→ **Exercise data**:
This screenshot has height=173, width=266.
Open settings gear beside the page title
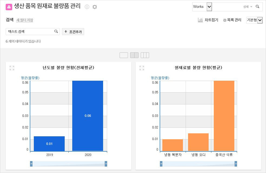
...
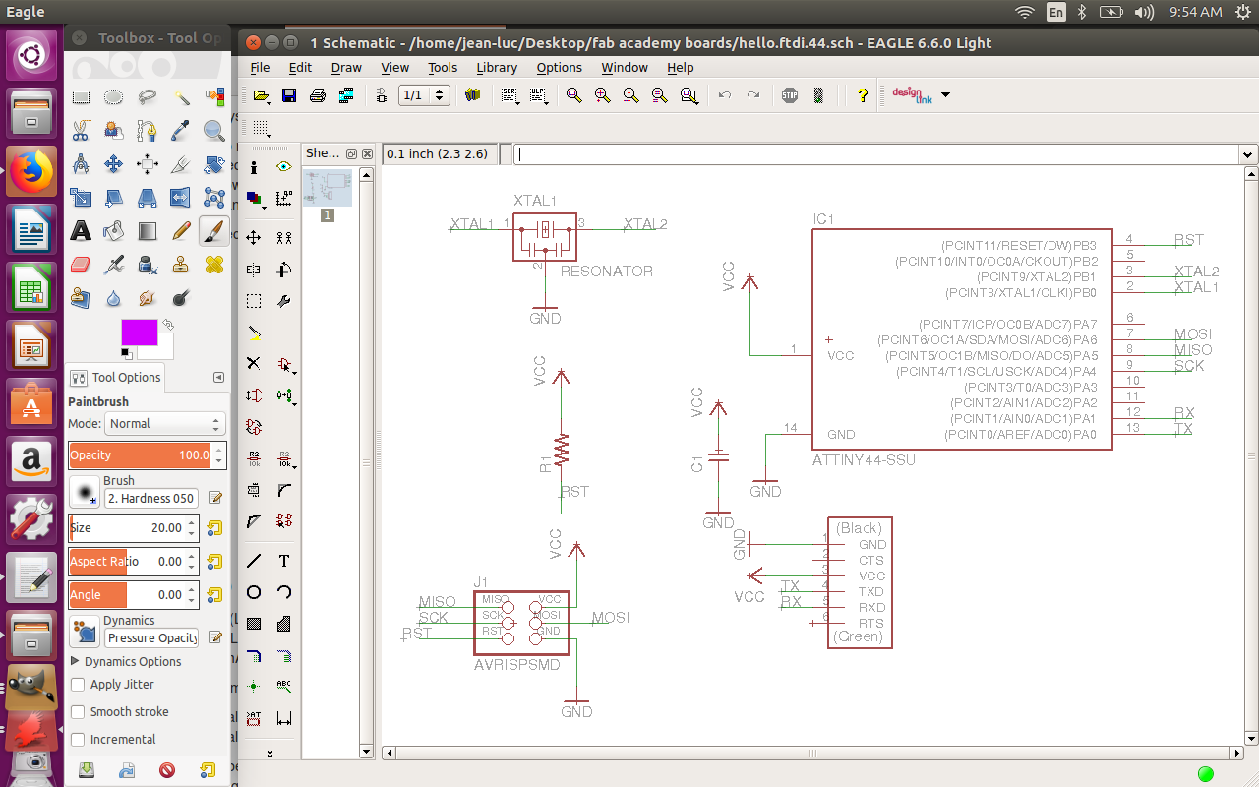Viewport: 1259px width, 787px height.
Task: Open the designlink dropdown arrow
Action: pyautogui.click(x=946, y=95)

→ **Task objective**:
Starting at the line above that contains "This screenshot has height=173, width=266.", write out each line exactly until the line that contains "Open settings gear beside the page title" has been written, and stop there.

→ **Problem solution**:
This screenshot has height=173, width=266.
Open settings gear beside the page title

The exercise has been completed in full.